Using the jogging buttons, you can control the robot either in joint’s space or in X-Y-Z space. Jogging speeds and jerks are the max speed and max jerks as specified in the software. Note that scale values will affect the speed and jerk during jogging. 

Go to

By entering the values of your target point, wither in joint’s space or X-Y-Z space, in go to section and hitting go button, the robot will directly move to the target point at maximum speed and maximum jerk values.


2.9.Updating firmware

You can directly update the firmware from Update Firmware section in the software. When the process is completed, disconnect and reconnect the USB cable to the computer and connect the software to the robot again. 

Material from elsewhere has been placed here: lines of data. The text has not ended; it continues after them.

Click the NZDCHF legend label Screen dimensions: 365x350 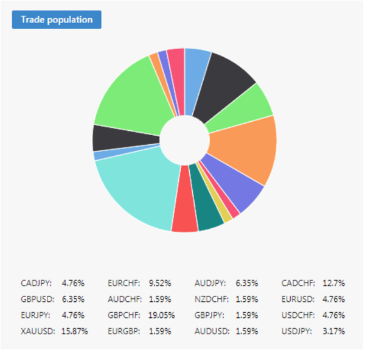pos(211,299)
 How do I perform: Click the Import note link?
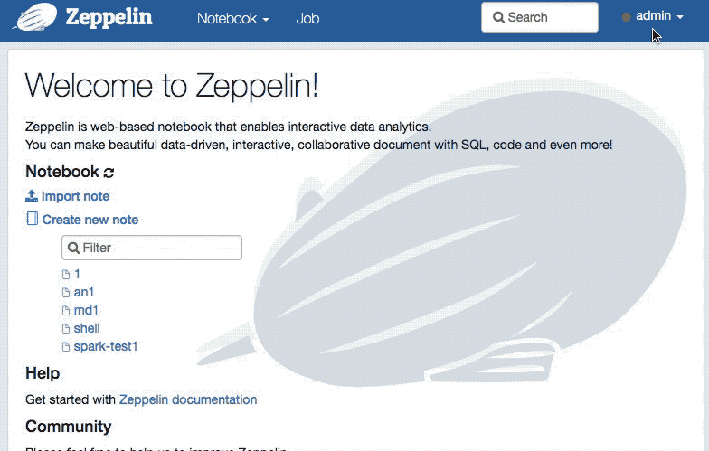tap(76, 196)
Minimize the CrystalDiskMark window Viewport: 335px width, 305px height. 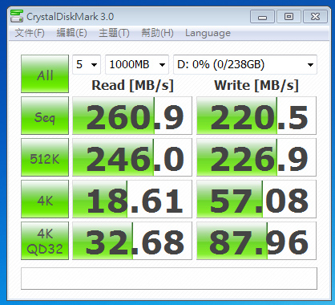262,17
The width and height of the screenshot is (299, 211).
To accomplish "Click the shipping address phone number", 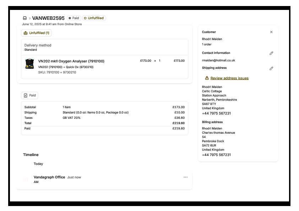I will tap(216, 113).
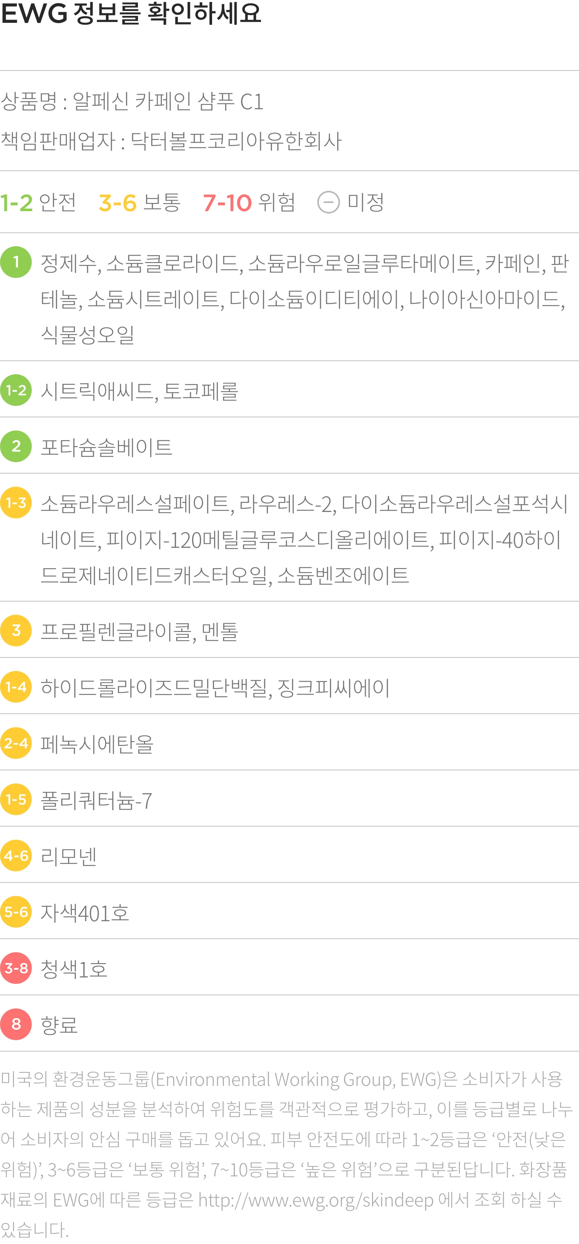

If update firmware process failed, try to physically disconnect the USB cable and connect it, and then repeat the process again.

3.Script commands

By using the methods explained in this section, you can write a program to control the robot in the software. The methods define the motion of the robot, or control the I/O pins. These same methods are also used in Python API to write Python scripts for more complex tasks.

You can either directly write the methods in the scripting section of the software, or use the helper functions provided in the software to add the methods easier.

Each method has is written as a JSON string.  The two main keys for each method are “command” and “prm” ({“command”: …, “prm”: …}). The “command” key holds the name of the method, and the “prm” key holds the parameters for that specific method.

In the following subsections we describe each method and its parameters.


This command moves the robot to a given point in space. During a move command, the robot moves from an initial point (start point), to the end point. The end point positions can be given either in the joint coordinate system or the Cartesian coordinate system format. The path profile can also be in joint space or in Cartesian space. For details of the parameters and format see Dorna Github wiki page.

3.2.Wait for input

This command stops the program and waits for the inputs to match the input pattern. If the pattern appeared then the program proceeds. For details of the parameters and format see Dorna Github wiki page.

3.3.Set IO

This command is sets outputs, mode of inputs and outputs, laser and servo values. For details of the parameters and format see Dorna Github wiki page.


This command suspends execution for the given number of seconds. For details of the parameters and format see Dorna Github wiki page.